SCHRAMBERG (pm) – Die Schram­ber­ger Thea­ter­werk­statt hat sich, erst­mals unter der Regie von Roland Eisele, für die Auf­füh­rung einer „klas­si­schen” Komö­die ent­schie­den, die sich seit weit mehr als einem Jahr­hun­dert auf deut­schen Büh­nen behaup­tet und mehr­fach ver­filmt wur­de: „Der Raub der Sabi­ne­rin­nen”. Dar­über berich­tet die Thea­ter­werk­statt in einer Pres­se­mit­tei­lung:

Das Stück, ursprüng­lich auf das Wie­ner Brü­der­paar Franz und Paul Schönthan zurück­ge­hend, ist seit­her viel­fach bear­bei­tet wor­den. Harald From­mer schreibt zum Stück: Trotz sei­nes impo­nie­ren­den Alters hat die­se Komö­die Züge eines Zeit­ge­mäl­des bewahrt: Es sind Ange­hö­ri­ge der „wil­hel­mi­ni­schen” Gesell­schaft des aus­ge­hen­den 19. Jahr­hun­derts, die sich auf der Büh­ne tum­meln.

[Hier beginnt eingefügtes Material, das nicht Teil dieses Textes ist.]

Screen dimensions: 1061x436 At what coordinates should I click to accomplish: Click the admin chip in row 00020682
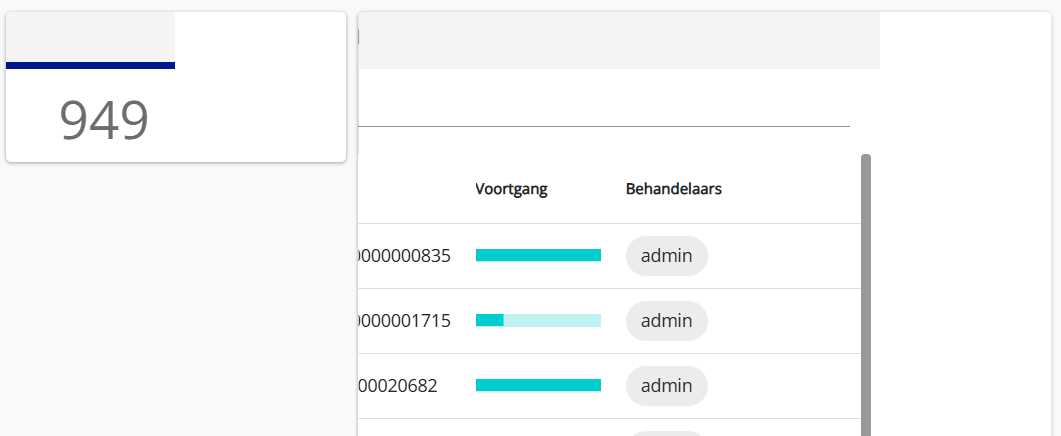point(666,386)
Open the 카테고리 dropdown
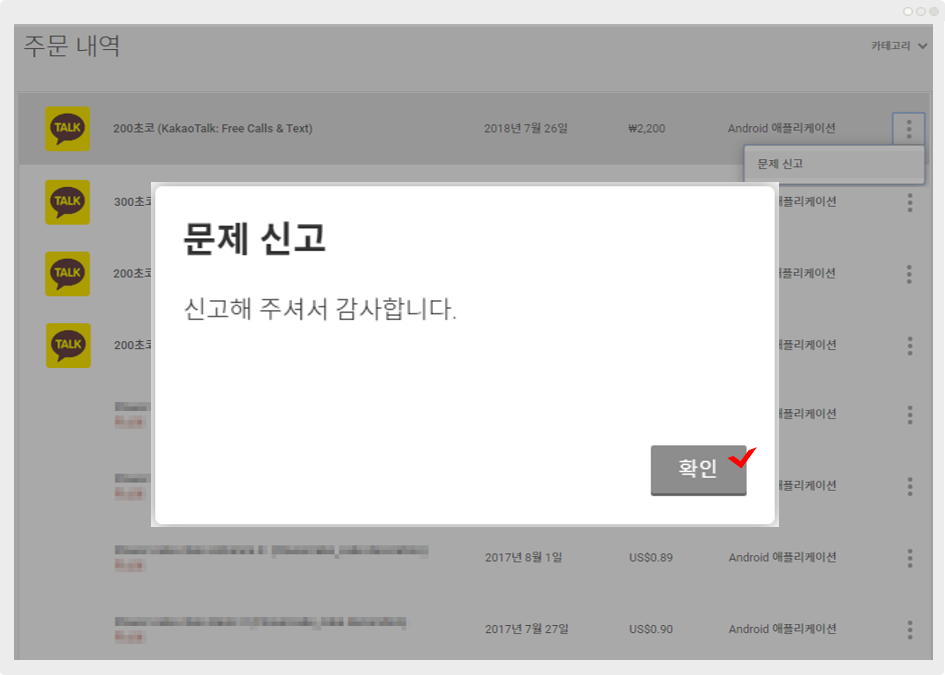Image resolution: width=945 pixels, height=675 pixels. coord(899,46)
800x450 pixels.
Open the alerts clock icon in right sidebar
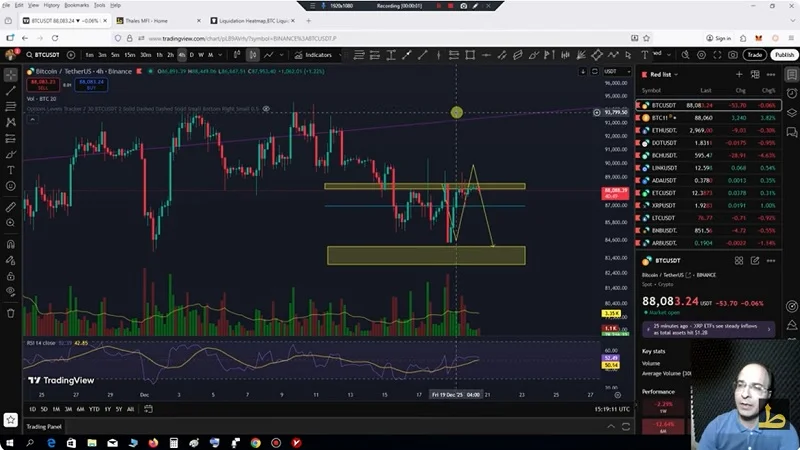pyautogui.click(x=791, y=92)
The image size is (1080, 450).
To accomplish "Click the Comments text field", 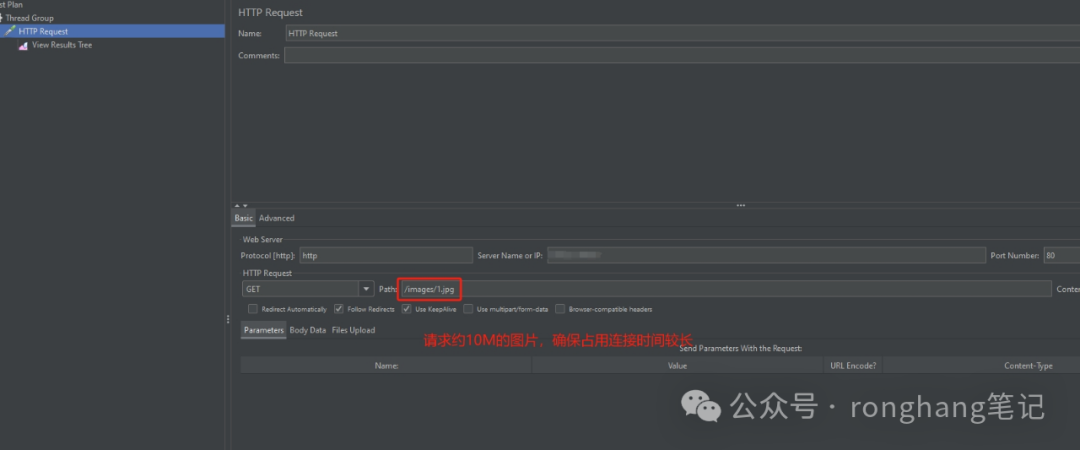I will pos(680,55).
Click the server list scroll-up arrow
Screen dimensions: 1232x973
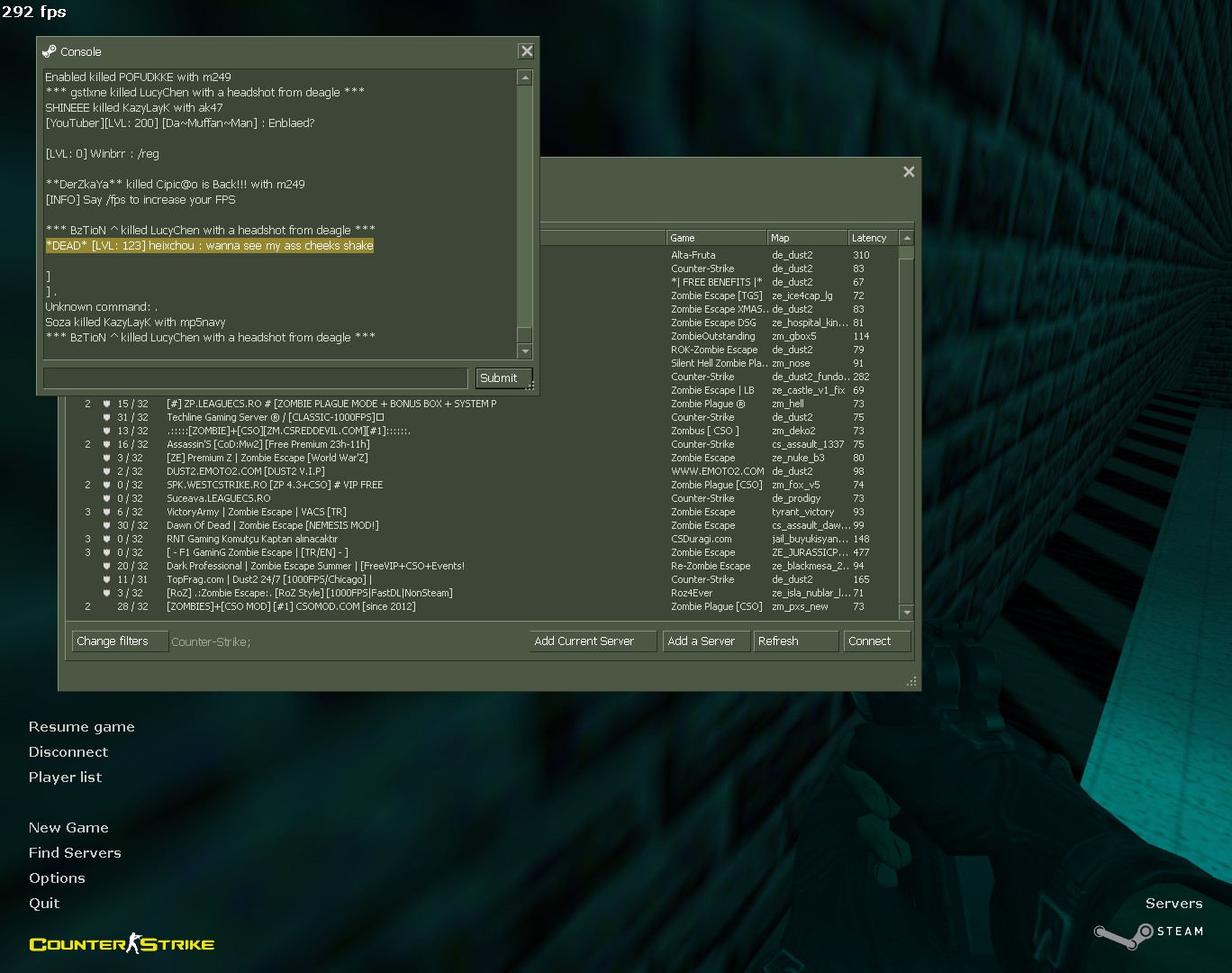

Für einen Pro­fes­sor ist es bei­spiels­wei­se so uneh­ren­haft, ein Thea­ter­stück geschrie­ben zu haben, dass er es vor sei­ner Frau ver­heim­li­chen muss.

Dar­aus ent­wi­ckelt sich ein Intri­gen­spiel voll dreis­ter Lügen und ein gan­zes Pan­ora­ma mensch­li­cher Schwä­chen: Schein­hei­lig­keit, Ehren­kä­sig­keit, Neu­gier, Prah­le­rei, Eitel­keit und ande­res mehr. Das Publi­kum kommt voll auf sei­ne Kos­ten, die Lächer­lich­keit der Büh­nen­fi­gu­ren und ihres Ver­hal­tens ist eine uner­schöpf­li­che Quel­le der Hei­ter­keit und wird durch Eiseles Insze­nie­rung dras­tisch ver­deut­licht (Regie­as­sis­tenz: Harald From­mer).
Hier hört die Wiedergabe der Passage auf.